10.67 Target as a Factor

20180726 We often build classification models. For such models we want to ensure the target is categoric. Often it is 0/1 and hence is loaded as numeric. We could tell our model algorithm of choice to explicitly do classification or else set the target using base::as.factor() in the formula. Nonetheless it is generally cleaner to do this here and note that this code has no effect if the target is already categoric.

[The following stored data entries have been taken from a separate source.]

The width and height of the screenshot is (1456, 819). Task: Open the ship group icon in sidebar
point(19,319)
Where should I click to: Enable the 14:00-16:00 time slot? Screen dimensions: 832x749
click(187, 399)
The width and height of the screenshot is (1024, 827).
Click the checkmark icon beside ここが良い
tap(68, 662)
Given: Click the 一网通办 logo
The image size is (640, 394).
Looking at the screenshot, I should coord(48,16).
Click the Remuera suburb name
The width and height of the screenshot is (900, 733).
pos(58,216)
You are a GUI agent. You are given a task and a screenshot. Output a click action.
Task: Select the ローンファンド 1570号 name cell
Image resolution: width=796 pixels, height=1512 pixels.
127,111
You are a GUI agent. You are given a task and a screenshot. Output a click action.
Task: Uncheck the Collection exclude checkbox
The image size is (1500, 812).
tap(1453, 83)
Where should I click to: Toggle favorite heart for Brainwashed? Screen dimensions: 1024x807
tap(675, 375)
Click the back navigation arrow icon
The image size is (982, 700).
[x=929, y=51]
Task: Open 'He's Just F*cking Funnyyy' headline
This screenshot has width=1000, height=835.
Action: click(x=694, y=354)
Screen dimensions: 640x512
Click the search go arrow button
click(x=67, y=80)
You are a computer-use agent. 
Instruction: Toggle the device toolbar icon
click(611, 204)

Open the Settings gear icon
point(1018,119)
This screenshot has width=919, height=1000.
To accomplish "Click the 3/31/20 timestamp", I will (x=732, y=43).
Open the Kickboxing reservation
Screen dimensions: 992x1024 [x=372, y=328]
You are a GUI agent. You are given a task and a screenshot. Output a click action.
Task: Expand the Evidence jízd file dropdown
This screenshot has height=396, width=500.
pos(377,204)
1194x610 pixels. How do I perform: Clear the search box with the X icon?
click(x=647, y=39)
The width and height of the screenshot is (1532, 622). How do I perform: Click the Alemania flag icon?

# Ensure the target is categoric.

ds[[target]] %<>% as.factor()

# Confirm the distribution.

ds[target] %>% table()
## rain_tomorrow
##     no    yes 
## 171165  48929

We can visualise the distribution of the target variable using ggplot2 (Wickham et al. 2024). The dataset is piped to ggplot2::ggplot() whereby the target is associated through ggplot2::aes_string() (the aesthetics) with the x-axis of the plot. To this we add a graphics layer using ggplot2::geom_bar() to produce the bar chart, with bars having width= 0.2 and a fill= color of "grey". The resulting plot can be seen in Figure @ref(fig:data:plot_target_distribution).

ds %>%
  ggplot(aes_string(x=target)) +
  geom_bar(width=0.2, fill="grey") +
## Warning: `aes_string()` was deprecated in ggplot2 3.0.0.
## ℹ Please use tidy evaluation idioms with `aes()`.
## ℹ See also `vignette("ggplot2-in-packages")` for more information.
## This warning is displayed once every 8 hours.
## Call `lifecycle::last_lifecycle_warnings()` to see where this warning was generated.
Target variable distribution. Plotting the distribution is useful to gain an insight into the number of observations in each category. As is the case here we often see a skewed distribution.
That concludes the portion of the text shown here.